[Information supplied]
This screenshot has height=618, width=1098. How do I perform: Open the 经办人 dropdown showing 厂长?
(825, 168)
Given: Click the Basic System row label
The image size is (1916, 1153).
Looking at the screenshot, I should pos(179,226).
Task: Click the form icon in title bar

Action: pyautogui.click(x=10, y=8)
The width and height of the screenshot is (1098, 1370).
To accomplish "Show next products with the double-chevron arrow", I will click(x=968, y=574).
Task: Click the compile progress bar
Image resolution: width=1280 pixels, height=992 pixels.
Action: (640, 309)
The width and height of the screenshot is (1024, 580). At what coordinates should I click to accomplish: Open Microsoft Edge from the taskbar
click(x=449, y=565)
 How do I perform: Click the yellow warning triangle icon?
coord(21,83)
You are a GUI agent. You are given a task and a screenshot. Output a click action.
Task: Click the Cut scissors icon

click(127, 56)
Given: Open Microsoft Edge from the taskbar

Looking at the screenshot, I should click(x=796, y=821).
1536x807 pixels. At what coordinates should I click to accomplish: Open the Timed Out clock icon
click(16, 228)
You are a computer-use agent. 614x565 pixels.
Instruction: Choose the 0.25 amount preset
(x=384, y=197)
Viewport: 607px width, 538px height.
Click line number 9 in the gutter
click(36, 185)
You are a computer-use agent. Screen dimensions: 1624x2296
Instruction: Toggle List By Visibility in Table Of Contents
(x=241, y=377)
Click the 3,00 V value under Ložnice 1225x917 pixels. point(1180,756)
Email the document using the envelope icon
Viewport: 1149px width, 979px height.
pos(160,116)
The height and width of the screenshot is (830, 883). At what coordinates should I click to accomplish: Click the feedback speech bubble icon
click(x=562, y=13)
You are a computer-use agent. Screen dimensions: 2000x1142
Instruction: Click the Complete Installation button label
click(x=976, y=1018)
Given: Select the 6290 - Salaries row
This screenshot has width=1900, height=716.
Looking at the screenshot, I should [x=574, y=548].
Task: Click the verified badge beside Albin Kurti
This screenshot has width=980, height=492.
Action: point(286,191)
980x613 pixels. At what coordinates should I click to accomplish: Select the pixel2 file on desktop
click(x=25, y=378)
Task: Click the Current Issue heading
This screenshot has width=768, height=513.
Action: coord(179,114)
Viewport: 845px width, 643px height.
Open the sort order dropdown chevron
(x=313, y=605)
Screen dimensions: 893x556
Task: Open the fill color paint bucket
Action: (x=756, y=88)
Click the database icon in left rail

[Written exercise]
Pull out each line above that contains the string "agent". Matches are case-sensitive.

[Correct output]
You are a GUI agent. You are given a task and a screenshot. Output a click action.
You are a computer-use agent. 614x565 pixels.
You are a computer-use agent. Screen dimensions: 1624x2296
You are a computer-use agent. Screen dimensions: 2000x1142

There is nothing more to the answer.